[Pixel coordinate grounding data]
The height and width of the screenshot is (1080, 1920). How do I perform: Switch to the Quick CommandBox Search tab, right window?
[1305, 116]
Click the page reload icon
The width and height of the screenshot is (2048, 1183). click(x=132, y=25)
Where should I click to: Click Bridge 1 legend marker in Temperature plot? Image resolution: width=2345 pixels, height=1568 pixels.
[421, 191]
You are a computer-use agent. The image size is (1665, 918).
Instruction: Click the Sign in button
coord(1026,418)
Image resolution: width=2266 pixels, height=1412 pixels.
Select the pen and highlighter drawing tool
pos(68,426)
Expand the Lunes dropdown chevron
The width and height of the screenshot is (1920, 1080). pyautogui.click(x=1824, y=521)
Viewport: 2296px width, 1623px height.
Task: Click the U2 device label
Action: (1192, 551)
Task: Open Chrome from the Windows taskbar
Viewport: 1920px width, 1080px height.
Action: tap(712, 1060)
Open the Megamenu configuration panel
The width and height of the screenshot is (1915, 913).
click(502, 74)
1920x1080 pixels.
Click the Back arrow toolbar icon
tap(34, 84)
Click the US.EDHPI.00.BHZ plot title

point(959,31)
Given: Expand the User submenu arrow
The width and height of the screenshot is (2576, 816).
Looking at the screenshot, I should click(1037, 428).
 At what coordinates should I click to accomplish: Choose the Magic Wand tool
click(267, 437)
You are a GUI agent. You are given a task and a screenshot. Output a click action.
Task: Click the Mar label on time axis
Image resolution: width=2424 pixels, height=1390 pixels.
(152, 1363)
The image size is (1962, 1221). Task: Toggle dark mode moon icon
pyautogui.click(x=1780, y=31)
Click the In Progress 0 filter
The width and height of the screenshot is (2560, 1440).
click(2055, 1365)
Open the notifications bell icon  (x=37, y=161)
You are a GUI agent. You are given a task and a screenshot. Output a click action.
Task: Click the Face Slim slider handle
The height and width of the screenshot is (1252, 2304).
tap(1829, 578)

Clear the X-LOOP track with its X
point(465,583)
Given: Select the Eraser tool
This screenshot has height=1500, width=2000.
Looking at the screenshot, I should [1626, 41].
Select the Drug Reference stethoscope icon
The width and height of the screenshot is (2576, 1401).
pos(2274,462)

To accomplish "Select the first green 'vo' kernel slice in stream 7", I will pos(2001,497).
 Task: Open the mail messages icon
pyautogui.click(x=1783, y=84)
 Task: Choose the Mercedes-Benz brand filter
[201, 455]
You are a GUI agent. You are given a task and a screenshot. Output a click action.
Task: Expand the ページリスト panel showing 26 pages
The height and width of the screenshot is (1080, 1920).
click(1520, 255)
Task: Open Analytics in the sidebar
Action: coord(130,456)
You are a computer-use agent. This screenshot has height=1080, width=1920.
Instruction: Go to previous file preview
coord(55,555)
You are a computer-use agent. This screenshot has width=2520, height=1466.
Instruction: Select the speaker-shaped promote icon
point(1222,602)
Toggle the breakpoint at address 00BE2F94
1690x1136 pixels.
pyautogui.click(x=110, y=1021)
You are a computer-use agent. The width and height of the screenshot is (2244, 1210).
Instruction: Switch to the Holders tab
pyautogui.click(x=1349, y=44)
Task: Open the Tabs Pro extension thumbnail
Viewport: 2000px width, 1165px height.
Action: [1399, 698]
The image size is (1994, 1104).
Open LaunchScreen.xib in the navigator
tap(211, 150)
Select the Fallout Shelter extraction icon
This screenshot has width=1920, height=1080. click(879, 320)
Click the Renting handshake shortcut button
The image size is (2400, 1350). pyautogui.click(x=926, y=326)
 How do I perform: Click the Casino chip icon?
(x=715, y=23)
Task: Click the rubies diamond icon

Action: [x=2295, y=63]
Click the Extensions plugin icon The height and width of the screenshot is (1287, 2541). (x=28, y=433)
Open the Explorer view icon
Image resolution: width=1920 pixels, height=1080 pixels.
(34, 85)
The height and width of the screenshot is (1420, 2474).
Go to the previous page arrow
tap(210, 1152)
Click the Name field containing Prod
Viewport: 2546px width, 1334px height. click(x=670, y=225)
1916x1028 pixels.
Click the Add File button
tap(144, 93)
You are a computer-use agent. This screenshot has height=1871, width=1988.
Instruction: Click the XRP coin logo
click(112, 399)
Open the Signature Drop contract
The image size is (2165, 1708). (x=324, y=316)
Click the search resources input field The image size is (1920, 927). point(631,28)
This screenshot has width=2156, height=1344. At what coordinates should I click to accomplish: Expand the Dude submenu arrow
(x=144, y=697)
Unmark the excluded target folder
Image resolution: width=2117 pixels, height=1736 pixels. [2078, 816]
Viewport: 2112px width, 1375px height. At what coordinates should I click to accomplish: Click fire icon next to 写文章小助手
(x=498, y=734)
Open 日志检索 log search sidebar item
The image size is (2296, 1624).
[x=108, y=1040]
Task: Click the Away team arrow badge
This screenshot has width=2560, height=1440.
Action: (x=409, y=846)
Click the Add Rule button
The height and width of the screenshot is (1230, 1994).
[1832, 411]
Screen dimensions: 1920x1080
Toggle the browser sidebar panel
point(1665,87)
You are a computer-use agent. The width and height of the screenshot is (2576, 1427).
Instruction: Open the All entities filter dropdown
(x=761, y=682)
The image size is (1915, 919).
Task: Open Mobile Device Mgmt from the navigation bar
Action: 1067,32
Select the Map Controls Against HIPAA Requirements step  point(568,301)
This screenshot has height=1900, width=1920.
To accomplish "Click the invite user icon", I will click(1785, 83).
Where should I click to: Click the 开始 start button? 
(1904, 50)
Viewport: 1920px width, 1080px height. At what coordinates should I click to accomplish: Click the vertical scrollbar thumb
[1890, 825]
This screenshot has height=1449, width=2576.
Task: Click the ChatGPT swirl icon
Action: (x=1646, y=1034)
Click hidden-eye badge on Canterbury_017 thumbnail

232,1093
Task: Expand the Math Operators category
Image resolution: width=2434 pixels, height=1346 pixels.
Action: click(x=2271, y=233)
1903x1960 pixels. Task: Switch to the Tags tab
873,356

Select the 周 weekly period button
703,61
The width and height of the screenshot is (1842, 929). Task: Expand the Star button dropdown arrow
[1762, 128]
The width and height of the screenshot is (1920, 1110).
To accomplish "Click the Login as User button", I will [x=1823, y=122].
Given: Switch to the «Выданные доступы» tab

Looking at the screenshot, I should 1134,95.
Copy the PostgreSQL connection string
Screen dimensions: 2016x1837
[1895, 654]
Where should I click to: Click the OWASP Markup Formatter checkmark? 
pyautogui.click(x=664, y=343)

Problem statement – From the first line down to the last, give the records again exactly.

Exercise answer –
The height and width of the screenshot is (1080, 1920). How do I perform: Switch to the Quick CommandBox Search tab, right window?
[1305, 116]
Click the page reload icon
The width and height of the screenshot is (2048, 1183). click(x=132, y=25)
Where should I click to: Click Bridge 1 legend marker in Temperature plot? Image resolution: width=2345 pixels, height=1568 pixels.
[421, 191]
You are a computer-use agent. The image size is (1665, 918).
Instruction: Click the Sign in button
coord(1026,418)
Image resolution: width=2266 pixels, height=1412 pixels.
Select the pen and highlighter drawing tool
pos(68,426)
Expand the Lunes dropdown chevron
The width and height of the screenshot is (1920, 1080). pyautogui.click(x=1824, y=521)
Viewport: 2296px width, 1623px height.
Task: Click the U2 device label
Action: (1192, 551)
Task: Open Chrome from the Windows taskbar
Viewport: 1920px width, 1080px height.
Action: tap(712, 1060)
Open the Megamenu configuration panel
The width and height of the screenshot is (1915, 913).
click(502, 74)
1920x1080 pixels.
Click the Back arrow toolbar icon
tap(34, 84)
Click the US.EDHPI.00.BHZ plot title

point(959,31)
Given: Expand the User submenu arrow
The width and height of the screenshot is (2576, 816).
Looking at the screenshot, I should click(1037, 428).
 At what coordinates should I click to accomplish: Choose the Magic Wand tool
click(267, 437)
You are a GUI agent. You are given a task and a screenshot. Output a click action.
Task: Click the Mar label on time axis
Image resolution: width=2424 pixels, height=1390 pixels.
(152, 1363)
The image size is (1962, 1221). Task: Toggle dark mode moon icon
pyautogui.click(x=1780, y=31)
Click the In Progress 0 filter
The width and height of the screenshot is (2560, 1440).
click(2055, 1365)
Open the notifications bell icon  (x=37, y=161)
You are a GUI agent. You are given a task and a screenshot. Output a click action.
Task: Click the Face Slim slider handle
The height and width of the screenshot is (1252, 2304).
tap(1829, 578)

Clear the X-LOOP track with its X
point(465,583)
Given: Select the Eraser tool
This screenshot has height=1500, width=2000.
Looking at the screenshot, I should [1626, 41].
Select the Drug Reference stethoscope icon
The width and height of the screenshot is (2576, 1401).
pos(2274,462)

To accomplish "Select the first green 'vo' kernel slice in stream 7", I will pos(2001,497).
 Task: Open the mail messages icon
pyautogui.click(x=1783, y=84)
 Task: Choose the Mercedes-Benz brand filter
[201, 455]
You are a GUI agent. You are given a task and a screenshot. Output a click action.
Task: Expand the ページリスト panel showing 26 pages
The height and width of the screenshot is (1080, 1920).
click(1520, 255)
Task: Open Analytics in the sidebar
Action: coord(130,456)
You are a computer-use agent. This screenshot has height=1080, width=1920.
Instruction: Go to previous file preview
coord(55,555)
You are a computer-use agent. This screenshot has width=2520, height=1466.
Instruction: Select the speaker-shaped promote icon
point(1222,602)
Toggle the breakpoint at address 00BE2F94
1690x1136 pixels.
pyautogui.click(x=110, y=1021)
You are a computer-use agent. The width and height of the screenshot is (2244, 1210).
Instruction: Switch to the Holders tab
pyautogui.click(x=1349, y=44)
Task: Open the Tabs Pro extension thumbnail
Viewport: 2000px width, 1165px height.
Action: [1399, 698]
The image size is (1994, 1104).
Open LaunchScreen.xib in the navigator
tap(211, 150)
Select the Fallout Shelter extraction icon
This screenshot has width=1920, height=1080. click(879, 320)
Click the Renting handshake shortcut button
The image size is (2400, 1350). pyautogui.click(x=926, y=326)
 How do I perform: Click the Casino chip icon?
(x=715, y=23)
Task: Click the rubies diamond icon

Action: [x=2295, y=63]
Click the Extensions plugin icon The height and width of the screenshot is (1287, 2541). (x=28, y=433)
Open the Explorer view icon
Image resolution: width=1920 pixels, height=1080 pixels.
(34, 85)
The height and width of the screenshot is (1420, 2474).
Go to the previous page arrow
tap(210, 1152)
Click the Name field containing Prod
Viewport: 2546px width, 1334px height. click(x=670, y=225)
1916x1028 pixels.
Click the Add File button
tap(144, 93)
You are a computer-use agent. This screenshot has height=1871, width=1988.
Instruction: Click the XRP coin logo
click(112, 399)
Open the Signature Drop contract
The image size is (2165, 1708). (x=324, y=316)
Click the search resources input field The image size is (1920, 927). point(631,28)
This screenshot has width=2156, height=1344. At what coordinates should I click to accomplish: Expand the Dude submenu arrow
(x=144, y=697)
Unmark the excluded target folder
Image resolution: width=2117 pixels, height=1736 pixels. [2078, 816]
Viewport: 2112px width, 1375px height. At what coordinates should I click to accomplish: Click fire icon next to 写文章小助手
(x=498, y=734)
Open 日志检索 log search sidebar item
The image size is (2296, 1624).
[x=108, y=1040]
Task: Click the Away team arrow badge
This screenshot has width=2560, height=1440.
Action: (x=409, y=846)
Click the Add Rule button
The height and width of the screenshot is (1230, 1994).
[1832, 411]
Screen dimensions: 1920x1080
Toggle the browser sidebar panel
point(1665,87)
You are a computer-use agent. The width and height of the screenshot is (2576, 1427).
Instruction: Open the All entities filter dropdown
(x=761, y=682)
The image size is (1915, 919).
Task: Open Mobile Device Mgmt from the navigation bar
Action: 1067,32
Select the Map Controls Against HIPAA Requirements step  point(568,301)
This screenshot has height=1900, width=1920.
To accomplish "Click the invite user icon", I will click(1785, 83).
Where should I click to: Click the 开始 start button? 
(1904, 50)
Viewport: 1920px width, 1080px height. At what coordinates should I click to accomplish: Click the vertical scrollbar thumb
[1890, 825]
This screenshot has height=1449, width=2576.
Task: Click the ChatGPT swirl icon
Action: (x=1646, y=1034)
Click hidden-eye badge on Canterbury_017 thumbnail

232,1093
Task: Expand the Math Operators category
Image resolution: width=2434 pixels, height=1346 pixels.
Action: click(x=2271, y=233)
1903x1960 pixels. Task: Switch to the Tags tab
873,356

Select the 周 weekly period button
703,61
The width and height of the screenshot is (1842, 929). Task: Expand the Star button dropdown arrow
[1762, 128]
The width and height of the screenshot is (1920, 1110).
To accomplish "Click the Login as User button", I will [x=1823, y=122].
Given: Switch to the «Выданные доступы» tab

Looking at the screenshot, I should 1134,95.
Copy the PostgreSQL connection string
Screen dimensions: 2016x1837
[1895, 654]
Where should I click to: Click the OWASP Markup Formatter checkmark? 
pyautogui.click(x=664, y=343)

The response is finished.